= Julian Layton =

Julian David Layton (1904–1989), born Julian David Loewenstein, was a banker and German Jew born in England to parents who had emigrated from Frankfurt in 1893 with the family firm of Loewenstein-Hoskins. The Loewenstein family had close family ties to the Rothschild family in Frankfurt and served as the Rothschild's stockbrokers. This relationship later became essential in the rescuing of thousands of Jewish refugees throughout the course of the Second World War.

== Biography ==
Layton was educated at University College School before being sent to complete his education at the Ecole de Commerce in Lausanne, Switzerland and he was fluent in English, French and German. Layton spent two years travelling between Frankfurt and Paris before becoming a stockbroker and member of the London Stock Exchange and later became partner in the family business R.Layton and Co. He changed the family name from Loewenstein to Layton in August 1921.

== Role in the war ==
On a business trip in Australia in 1936 he received a cable from Otto Schiff, nephew of the banker Jacob Schiff requesting that he negotiated with the Australian government to allow 500 Jewish refugees to enter. Eventually, the Australian government accepted provided each individual was interviewed and personally recommended by Layton himself, a process which took nine months to complete.
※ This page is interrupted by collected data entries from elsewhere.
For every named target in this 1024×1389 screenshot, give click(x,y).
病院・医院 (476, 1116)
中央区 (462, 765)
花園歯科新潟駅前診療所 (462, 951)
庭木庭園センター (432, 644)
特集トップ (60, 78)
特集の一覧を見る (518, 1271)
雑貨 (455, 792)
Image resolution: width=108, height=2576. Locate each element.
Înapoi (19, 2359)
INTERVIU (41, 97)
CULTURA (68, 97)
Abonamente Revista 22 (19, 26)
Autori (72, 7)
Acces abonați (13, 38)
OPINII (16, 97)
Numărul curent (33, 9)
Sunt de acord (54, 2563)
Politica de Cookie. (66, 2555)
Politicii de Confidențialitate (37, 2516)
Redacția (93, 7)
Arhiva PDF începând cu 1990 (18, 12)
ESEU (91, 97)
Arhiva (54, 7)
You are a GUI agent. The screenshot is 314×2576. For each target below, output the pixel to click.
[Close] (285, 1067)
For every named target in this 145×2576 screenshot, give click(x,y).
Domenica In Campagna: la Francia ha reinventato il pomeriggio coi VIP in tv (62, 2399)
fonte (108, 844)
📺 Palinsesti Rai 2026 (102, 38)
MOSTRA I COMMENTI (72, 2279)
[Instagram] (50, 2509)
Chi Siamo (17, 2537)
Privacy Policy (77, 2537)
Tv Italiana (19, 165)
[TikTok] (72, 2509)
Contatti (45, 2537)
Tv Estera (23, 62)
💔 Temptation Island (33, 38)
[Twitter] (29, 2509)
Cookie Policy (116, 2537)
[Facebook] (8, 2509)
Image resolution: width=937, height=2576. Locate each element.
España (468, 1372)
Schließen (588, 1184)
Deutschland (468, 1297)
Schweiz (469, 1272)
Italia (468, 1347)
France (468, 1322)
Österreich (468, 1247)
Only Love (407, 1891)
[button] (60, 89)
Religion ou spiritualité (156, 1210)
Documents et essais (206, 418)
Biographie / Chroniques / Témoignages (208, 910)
Layton was also instrumental in the running of the Kitchener Camp which was a military camp used to house Jewish refugees. Layton dealt directly with Adolf Eichmann in Vienna to secure the release of thousands of Jewish refugees and on the afternoon of the Kristallnacht Layton received a call from Eichmann himself warning him to avoid the Jewish sector of Vienna as his death would have caused enormous diplomatic tension. Layton was involved in numerous other rescue missions such as the 'Cedar Boys,' who were smuggled out of Nazi-occupied territory due to the co-operation between Layton and Dorothy de Rothschild. In total it is estimated that Layton helped to save around 4000 Jewish refugees who otherwise would have remained under Nazi control.

== Post-war ==
After the war, Layton successfully continued in his partnership at the family firm whilst living in Hampstead meanwhile, he worked for the Home Office. In 1941 he was sent by the British government to Australia to diplomatically resolve the HMT Dunera scandal and successfully won compensation for the maltreatment of refugees aboard the ship.